Year Published: 2015

My Rating:★★★★☆

I loved this first volume in this new graphic novel (or comic? I’m still not sure about these labels) series. It takes place in a world where patriarchy rules all…and you may think, wait. Isn’t that the world we already live in?

Yes.

And no.

Because this graphic novel takes place in a world where patriarchy is in the EXTREME. Women who have been “disobedient” or have presented any traits that may go against the male-vision of what they consider to be a perfect woman are sent to what is called “Bitch Planet”. It is LITERALLY a whole planet dedicated to keeping the women they deem disobedient off of planet Earth.

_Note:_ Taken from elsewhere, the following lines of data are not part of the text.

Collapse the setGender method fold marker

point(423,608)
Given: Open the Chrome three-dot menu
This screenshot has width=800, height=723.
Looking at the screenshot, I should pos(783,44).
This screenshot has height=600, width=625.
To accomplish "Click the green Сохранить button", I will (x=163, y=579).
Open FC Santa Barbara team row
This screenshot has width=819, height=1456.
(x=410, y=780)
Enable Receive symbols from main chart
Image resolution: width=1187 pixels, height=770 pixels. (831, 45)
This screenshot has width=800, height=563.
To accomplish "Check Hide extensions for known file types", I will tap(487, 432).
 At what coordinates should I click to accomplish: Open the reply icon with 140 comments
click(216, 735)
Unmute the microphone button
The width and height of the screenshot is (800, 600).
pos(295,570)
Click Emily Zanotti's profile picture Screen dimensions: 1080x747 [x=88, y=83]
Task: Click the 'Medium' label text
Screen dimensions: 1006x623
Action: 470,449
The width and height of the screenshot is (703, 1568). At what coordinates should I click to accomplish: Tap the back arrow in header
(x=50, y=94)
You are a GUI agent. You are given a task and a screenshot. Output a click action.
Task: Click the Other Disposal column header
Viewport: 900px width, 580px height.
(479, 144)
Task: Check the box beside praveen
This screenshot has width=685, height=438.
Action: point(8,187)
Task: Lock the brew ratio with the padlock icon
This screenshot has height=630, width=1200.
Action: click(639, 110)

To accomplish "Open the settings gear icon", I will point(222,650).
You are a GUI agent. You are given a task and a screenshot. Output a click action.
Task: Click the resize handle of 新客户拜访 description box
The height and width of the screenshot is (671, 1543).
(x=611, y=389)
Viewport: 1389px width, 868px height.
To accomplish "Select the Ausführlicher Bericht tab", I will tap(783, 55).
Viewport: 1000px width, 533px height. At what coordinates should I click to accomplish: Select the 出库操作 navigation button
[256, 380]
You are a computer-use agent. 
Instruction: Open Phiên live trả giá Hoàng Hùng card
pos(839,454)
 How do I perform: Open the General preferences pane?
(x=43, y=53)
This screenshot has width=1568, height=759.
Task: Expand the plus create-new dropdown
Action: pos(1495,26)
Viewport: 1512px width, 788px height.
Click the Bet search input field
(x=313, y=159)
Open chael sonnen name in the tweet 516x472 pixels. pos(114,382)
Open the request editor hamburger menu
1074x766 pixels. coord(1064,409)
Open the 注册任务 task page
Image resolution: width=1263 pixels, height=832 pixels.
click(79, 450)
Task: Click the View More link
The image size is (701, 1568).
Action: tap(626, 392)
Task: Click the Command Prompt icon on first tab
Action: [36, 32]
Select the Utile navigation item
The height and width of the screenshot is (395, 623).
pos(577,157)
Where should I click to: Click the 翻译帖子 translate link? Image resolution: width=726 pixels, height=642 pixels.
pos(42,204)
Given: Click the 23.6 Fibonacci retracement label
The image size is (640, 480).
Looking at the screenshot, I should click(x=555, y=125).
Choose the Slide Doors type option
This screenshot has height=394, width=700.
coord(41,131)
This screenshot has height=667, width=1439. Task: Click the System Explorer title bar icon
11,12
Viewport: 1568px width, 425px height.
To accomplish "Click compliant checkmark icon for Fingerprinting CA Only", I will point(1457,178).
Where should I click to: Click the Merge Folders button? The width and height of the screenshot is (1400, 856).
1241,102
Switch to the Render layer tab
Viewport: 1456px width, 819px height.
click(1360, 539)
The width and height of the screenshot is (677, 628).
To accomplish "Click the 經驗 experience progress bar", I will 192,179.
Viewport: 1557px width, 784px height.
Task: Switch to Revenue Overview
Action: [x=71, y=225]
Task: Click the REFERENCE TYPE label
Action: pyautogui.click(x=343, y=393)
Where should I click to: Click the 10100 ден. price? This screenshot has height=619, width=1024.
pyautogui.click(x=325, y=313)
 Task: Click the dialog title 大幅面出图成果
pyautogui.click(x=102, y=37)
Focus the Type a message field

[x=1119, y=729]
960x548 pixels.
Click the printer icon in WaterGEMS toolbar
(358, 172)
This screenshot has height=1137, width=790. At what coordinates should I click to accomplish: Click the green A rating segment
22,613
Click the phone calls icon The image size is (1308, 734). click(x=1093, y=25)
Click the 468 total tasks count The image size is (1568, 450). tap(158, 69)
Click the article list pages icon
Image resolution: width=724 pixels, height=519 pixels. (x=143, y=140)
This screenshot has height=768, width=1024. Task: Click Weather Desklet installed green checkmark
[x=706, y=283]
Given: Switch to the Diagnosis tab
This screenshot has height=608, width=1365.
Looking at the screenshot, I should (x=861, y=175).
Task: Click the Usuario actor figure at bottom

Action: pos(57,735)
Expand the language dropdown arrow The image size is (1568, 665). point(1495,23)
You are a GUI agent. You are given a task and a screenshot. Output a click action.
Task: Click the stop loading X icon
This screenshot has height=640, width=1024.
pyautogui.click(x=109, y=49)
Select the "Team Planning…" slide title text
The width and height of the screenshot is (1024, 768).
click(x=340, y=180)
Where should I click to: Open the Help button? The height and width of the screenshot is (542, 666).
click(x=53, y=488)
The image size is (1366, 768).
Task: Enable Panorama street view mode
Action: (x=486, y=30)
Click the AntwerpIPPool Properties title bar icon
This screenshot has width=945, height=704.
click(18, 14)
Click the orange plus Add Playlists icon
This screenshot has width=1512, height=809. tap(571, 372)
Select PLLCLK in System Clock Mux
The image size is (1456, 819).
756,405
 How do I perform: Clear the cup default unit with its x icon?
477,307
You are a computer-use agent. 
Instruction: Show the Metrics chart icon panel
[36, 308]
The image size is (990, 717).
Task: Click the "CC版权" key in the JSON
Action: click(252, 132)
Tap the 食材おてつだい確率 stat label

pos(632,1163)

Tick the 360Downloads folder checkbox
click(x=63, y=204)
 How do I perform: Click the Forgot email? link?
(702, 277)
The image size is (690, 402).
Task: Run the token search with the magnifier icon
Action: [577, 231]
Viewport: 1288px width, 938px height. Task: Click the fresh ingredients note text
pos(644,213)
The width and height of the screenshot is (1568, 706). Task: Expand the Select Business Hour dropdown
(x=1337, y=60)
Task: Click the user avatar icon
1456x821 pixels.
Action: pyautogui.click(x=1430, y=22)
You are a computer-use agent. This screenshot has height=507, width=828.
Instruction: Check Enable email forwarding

I seriously hope that this is not the future of Earth because although it makes for an interesting read, I would not want this to happen in real life (as I’m sure every other woman wouldn’t want it happening as well).

I don’t want to go too much into the plot, but I will say that it is thought-provoking, funny, and at times, even heart-breaking. We, in an Orange is the New Black type of style, get to know individual inmates on Bitch Planet and how they will play a role in the overall story arc. We also get to see the society of this futuristic universe and how men control every aspect of it, which was pretty sickening.

Overall I really enjoyed this first volume. The art is fantastic and the story is intriguing as well. I can’t wait to read the next volume coming out at the end of this month.